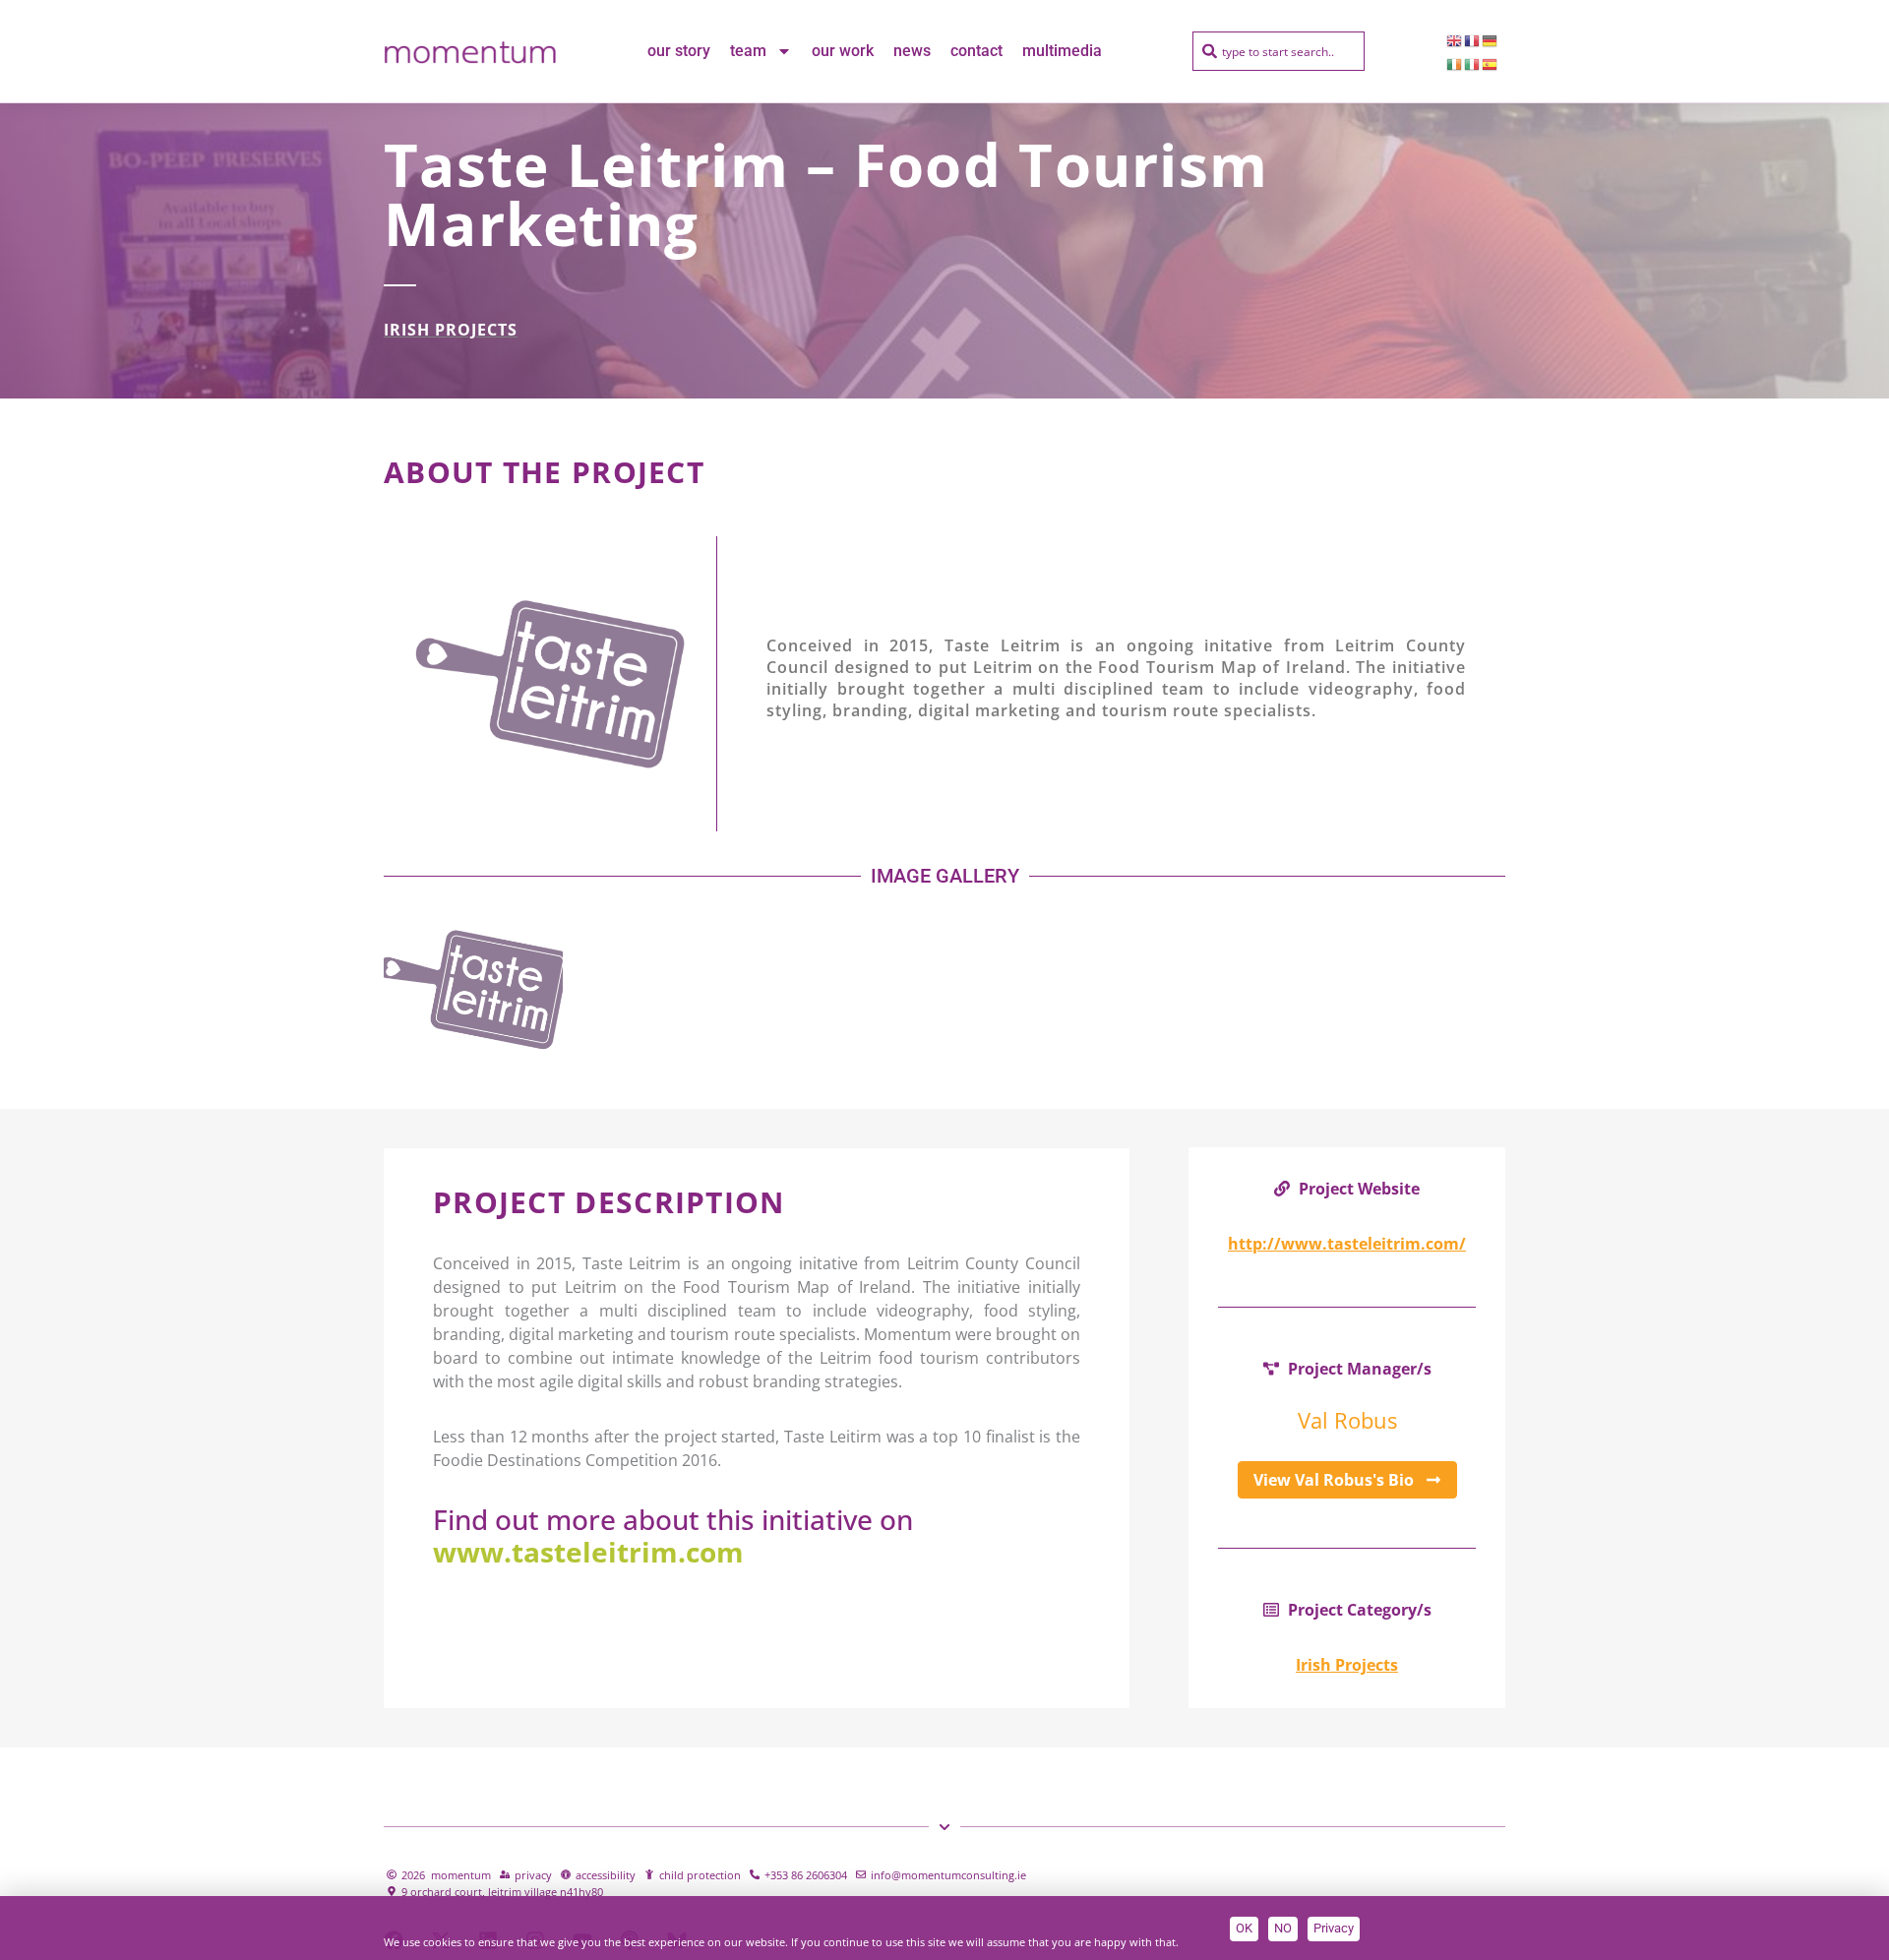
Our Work (843, 50)
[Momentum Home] (470, 51)
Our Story (678, 50)
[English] (1455, 39)
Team (748, 50)
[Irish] (1455, 63)
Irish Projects (451, 329)
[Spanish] (1490, 63)
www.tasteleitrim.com (588, 1551)
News (912, 50)
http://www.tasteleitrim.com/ (1347, 1244)
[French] (1473, 39)
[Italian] (1473, 63)
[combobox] (1278, 51)
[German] (1490, 39)
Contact (976, 50)
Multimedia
== == ==
» **HOW TO COMPLETE THIS TASK**: If a line holds a picture, skip the picture and transcribe the rest of the material exactly.

» **EXERCISE SOLUTION**:
Our Work (843, 50)
[Momentum Home] (470, 51)
Our Story (678, 50)
[English] (1455, 39)
Team (748, 50)
[Irish] (1455, 63)
Irish Projects (451, 329)
[Spanish] (1490, 63)
www.tasteleitrim.com (588, 1551)
News (912, 50)
http://www.tasteleitrim.com/ (1347, 1244)
[French] (1473, 39)
[Italian] (1473, 63)
[combobox] (1278, 51)
[German] (1490, 39)
Contact (976, 50)
Multimedia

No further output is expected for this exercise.